Dan Winters is not just an artist with talent and passion, but a photographer with range. Photos of celebrities, politicians, families, friends in individual portraits or photo essays for magazines, newspaper – he seems to have covered it all. He’s had regular assignments for magazines such as Esquire, GQ, Vanity Fair, The New York Times Magazine, The New Yorker, New York, Wired, Fortune, Discover, Entertainment Weekly, Rolling Stone, Life, Newsweek, Time, and many other national and international publications. His clients include Nike, Microsoft, IBM, LG, ABC, Warner Brothers, Paramount, DreamWorks, Columbia TriStar and Twentieth Century Fox. He has been recognized time and time again by the industry and even awarded the prestigious Alfred Eisenstadt Award for Magazine Photography. And so, as he spoke to the packed audience in the Manhattan loft studio, he had a range of stories to tell.
He told tales of the rich and famous that made the audience laugh: Christopher Walken’s mischief, Tupac surprisingly requesting to listen to the Counting Crows, Willie Nelson requesting Tupac. The photographs on display were equally amusing: a photograph of Will Ferrell in a white latex suit with two antennas on a headpiece meant to be a “dog translation device” in a Wire issue showcasing the future we were promised but never given. Winters is proud of his ability to take funny shots and convey humor across both pages and screens.
He showed photographs of familiar faces in bizarre scenarios – Helen Mirren and Tom Hanks to name drop a few. Winters builds worlds for his subjects to inhabit, often building props himself, and using light to paint these faces we’ve seen in so many settings in yet another new, unique, and special moment. This ability to create and capture the moment was seen in his Ryan Gosling portrait for a Blade Runner 2049 promo. A self-proclaimed sci-fi fan, Winters wanted a “funky old dusty science museum in Prague feel, whatever that meant” and transformed that spark into a set that is mysterious and eye-catching.. He’s a man with a plan, a vision, and the power to execute it. That power is part talent, part passion, and part motivation.
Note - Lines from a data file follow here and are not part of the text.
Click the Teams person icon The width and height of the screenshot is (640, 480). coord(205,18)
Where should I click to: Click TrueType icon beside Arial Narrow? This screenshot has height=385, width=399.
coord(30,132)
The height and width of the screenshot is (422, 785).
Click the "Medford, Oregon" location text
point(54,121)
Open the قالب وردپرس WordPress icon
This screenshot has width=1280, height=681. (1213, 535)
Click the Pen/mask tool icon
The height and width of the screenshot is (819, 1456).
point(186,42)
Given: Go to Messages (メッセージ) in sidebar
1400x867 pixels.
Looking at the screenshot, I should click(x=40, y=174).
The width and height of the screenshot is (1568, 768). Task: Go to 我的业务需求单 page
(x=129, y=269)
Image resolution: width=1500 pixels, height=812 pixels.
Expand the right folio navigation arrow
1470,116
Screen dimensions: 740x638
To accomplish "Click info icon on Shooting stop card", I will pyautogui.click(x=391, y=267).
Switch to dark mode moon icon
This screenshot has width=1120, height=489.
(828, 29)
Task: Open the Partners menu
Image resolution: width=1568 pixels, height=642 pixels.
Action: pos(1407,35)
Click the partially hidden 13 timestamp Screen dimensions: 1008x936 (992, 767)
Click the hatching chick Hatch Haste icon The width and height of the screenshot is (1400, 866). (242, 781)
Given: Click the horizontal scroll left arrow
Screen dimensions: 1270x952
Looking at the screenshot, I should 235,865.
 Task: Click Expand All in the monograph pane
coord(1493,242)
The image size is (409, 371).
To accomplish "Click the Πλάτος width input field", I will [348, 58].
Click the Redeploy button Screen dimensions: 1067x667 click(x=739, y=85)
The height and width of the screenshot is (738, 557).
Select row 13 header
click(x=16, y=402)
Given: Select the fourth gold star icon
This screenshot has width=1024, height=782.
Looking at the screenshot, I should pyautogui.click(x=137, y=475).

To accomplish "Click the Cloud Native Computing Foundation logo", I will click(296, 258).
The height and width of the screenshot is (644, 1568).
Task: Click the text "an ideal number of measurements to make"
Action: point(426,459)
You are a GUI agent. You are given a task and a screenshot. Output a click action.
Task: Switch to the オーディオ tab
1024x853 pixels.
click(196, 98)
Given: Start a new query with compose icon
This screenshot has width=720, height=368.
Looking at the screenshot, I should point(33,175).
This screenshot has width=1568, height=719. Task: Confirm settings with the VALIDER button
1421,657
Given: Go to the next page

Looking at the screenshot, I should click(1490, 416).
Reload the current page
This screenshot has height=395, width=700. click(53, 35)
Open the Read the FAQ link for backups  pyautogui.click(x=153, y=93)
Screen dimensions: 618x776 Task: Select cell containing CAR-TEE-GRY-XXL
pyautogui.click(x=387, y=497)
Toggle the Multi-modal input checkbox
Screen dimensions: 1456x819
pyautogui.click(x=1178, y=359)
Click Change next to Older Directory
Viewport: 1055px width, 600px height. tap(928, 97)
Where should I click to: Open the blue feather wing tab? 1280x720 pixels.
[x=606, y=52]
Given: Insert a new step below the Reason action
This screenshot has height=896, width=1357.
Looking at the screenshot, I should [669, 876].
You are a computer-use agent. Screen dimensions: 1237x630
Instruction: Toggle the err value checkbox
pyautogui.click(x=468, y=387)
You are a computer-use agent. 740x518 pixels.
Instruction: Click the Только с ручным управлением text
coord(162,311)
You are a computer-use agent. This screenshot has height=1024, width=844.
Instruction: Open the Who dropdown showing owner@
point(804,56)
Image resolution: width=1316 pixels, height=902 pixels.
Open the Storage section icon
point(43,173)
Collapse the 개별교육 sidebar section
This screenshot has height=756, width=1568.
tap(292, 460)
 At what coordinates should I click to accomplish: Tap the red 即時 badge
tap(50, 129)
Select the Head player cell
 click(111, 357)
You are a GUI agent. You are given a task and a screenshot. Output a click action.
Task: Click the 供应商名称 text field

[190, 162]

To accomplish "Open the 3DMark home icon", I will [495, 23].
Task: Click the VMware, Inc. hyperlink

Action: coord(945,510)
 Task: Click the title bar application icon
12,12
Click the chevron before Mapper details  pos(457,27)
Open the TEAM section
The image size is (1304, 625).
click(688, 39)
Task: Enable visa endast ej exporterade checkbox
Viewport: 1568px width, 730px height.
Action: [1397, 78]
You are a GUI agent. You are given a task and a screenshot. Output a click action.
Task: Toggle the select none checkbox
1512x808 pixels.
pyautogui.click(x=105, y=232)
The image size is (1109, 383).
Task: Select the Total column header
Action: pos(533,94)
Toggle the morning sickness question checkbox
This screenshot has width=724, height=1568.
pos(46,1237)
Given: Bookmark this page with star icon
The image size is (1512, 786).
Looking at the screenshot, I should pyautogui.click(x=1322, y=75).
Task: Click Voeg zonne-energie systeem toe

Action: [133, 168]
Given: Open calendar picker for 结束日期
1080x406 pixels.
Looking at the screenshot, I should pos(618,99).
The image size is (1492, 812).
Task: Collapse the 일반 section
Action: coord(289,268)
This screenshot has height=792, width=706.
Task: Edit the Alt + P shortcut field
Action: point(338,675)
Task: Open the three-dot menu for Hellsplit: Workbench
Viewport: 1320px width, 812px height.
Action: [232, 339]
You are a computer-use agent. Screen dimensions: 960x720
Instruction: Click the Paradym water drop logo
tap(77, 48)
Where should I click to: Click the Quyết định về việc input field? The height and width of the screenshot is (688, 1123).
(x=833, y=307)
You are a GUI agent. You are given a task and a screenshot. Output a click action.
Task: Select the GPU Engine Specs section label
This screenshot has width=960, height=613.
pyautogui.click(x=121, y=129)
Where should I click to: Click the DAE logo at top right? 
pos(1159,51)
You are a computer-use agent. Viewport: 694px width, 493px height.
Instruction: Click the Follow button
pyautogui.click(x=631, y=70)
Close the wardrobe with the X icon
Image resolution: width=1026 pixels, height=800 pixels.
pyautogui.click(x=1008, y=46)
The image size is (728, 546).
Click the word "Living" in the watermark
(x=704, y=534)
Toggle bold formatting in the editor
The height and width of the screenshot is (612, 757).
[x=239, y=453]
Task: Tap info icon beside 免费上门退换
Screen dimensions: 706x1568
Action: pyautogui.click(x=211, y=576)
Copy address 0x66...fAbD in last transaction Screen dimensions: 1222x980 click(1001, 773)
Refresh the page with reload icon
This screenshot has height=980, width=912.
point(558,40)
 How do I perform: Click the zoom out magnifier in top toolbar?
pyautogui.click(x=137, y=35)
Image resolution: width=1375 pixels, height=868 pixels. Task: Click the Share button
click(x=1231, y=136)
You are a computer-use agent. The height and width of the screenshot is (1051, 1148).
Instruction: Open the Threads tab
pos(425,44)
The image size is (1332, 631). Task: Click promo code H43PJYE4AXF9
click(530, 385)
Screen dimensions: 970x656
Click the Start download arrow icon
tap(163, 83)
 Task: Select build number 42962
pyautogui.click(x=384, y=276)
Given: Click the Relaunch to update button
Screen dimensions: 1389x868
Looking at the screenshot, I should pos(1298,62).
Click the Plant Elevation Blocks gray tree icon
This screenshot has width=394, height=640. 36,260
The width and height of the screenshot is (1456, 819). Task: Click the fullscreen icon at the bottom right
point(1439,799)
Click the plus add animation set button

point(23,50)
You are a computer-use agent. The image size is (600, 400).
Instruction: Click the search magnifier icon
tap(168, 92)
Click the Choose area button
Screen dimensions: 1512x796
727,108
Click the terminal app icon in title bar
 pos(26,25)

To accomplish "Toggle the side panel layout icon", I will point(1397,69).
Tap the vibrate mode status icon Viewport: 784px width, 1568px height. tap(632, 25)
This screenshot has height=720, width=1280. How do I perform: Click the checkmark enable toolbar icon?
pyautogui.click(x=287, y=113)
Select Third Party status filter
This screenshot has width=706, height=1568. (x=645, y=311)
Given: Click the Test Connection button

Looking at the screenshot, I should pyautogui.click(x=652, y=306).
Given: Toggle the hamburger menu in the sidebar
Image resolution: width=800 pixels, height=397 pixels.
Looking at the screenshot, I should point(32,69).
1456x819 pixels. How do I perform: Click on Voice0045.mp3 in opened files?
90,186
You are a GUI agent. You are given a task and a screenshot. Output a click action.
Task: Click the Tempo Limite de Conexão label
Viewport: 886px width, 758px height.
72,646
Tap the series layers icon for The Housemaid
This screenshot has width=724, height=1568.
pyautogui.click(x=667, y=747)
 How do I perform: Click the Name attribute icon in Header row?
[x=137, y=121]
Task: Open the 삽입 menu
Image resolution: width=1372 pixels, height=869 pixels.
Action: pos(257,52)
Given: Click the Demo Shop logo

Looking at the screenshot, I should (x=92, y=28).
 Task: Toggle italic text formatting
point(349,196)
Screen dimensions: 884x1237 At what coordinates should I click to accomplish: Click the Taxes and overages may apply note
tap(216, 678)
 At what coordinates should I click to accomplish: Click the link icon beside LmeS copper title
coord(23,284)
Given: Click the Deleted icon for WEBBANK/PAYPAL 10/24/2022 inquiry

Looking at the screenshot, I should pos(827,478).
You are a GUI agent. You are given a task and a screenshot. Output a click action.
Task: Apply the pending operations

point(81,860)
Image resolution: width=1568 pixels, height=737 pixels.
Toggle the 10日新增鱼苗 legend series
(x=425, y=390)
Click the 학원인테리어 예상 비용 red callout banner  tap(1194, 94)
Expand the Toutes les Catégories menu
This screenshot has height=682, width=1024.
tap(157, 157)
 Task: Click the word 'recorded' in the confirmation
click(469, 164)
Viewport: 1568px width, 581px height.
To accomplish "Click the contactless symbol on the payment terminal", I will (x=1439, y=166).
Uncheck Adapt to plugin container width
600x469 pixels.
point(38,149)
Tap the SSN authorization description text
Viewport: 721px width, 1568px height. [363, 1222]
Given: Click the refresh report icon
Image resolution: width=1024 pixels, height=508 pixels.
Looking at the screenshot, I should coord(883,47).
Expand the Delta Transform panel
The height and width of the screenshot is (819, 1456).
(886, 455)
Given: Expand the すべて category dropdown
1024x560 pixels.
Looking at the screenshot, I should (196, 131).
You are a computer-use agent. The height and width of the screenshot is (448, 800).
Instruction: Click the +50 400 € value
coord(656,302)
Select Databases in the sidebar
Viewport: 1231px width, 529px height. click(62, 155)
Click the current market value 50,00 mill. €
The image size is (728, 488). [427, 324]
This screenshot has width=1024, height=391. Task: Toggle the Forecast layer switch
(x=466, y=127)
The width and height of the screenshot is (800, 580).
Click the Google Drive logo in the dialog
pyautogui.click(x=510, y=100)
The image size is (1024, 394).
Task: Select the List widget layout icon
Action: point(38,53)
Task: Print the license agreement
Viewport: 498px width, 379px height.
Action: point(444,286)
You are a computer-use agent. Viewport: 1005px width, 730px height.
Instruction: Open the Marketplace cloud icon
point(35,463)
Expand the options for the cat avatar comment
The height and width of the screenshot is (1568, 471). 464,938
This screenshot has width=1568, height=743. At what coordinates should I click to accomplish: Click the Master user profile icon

Winters shared the story of working with the famous Fred Rogers, who he photographed in a classic thick red warm sweater. The image conveys the feeling of home and acceptance, and paralleled the experience Winters had shooting. Everyone he spoke to could only speak highly of Fred, and even after the shoot, Winters came home home to a voicemail from Mr. Rogers himself hoping he’d made it back safely. It’s these connections that drive his passion for portraits and propel him to ask his photography motto “Why?” Why did they do it this way? Why did they choose this? Why? It’s the culmination of a thought process that begins with an emotional reaction to an image that then asks the question how, and lands on the why. And maybe nothing emphasizes Dan Winters’ “why” more than the pictures he says he took for himself, catching the authentic expressions between poses, faces of family and friends that show their true inner self. It’s the contrast of the people he loves so well with a side of them he’ll never truly know.
In another breath, he is showing photos of politicians. Images of Obama in 2008 and 2016 side by side speak volumes of the toll of being president, but Winters said it is a series that reminds him to be thankful and grateful for the opportunities he has encountered, the people he has met, and the connections he’s made. On the other side of the political spectrum is a photo of George W. Bush that Winters was admittedly reluctant to take; in fact, it was his wife who convinced him that he needed to see Bush the younger as a human being. And that’s the common thread through Dan Winters photographs – the remarkable authenticity of humanity in our societies, cultures, creations, emotions, norms, and rituals. It’s seen in his photo essays, whether they are about golf, the space shuttle program, or Ray the World War II veteran who was remarkable not for any war deeds but simply in his existence, just like anyone else. Winters shadowed him for days, following and photographing his schedule. WInters was able to capture the intimacy in the routine – the look of exhaustion just before bed, or the faithful prayer before a meal.
One of the last stories Winters shared, an act which he considers therapeutic, was the chronicle of a close friend’s cancer journey. The photos are a raw and constant acknowledgement of his victimization by this disease. They are the documented proof of what was happening to him, from shaving his head to accepting the eventuality that he would come to pass.
Regardless of topic, focus, or the world he builds around his subject, Dan Winters finds the emotion, the authenticy, the humanity. The moments. Fear. Fascination, Grandeur. Hope. He has so much to share, so many stories, ideas and connections – a true range.
“And that’s all I’ve got,” Dan Winters says in conclusion. As if he hadn’t captured so much of the world, as if promising of more to come.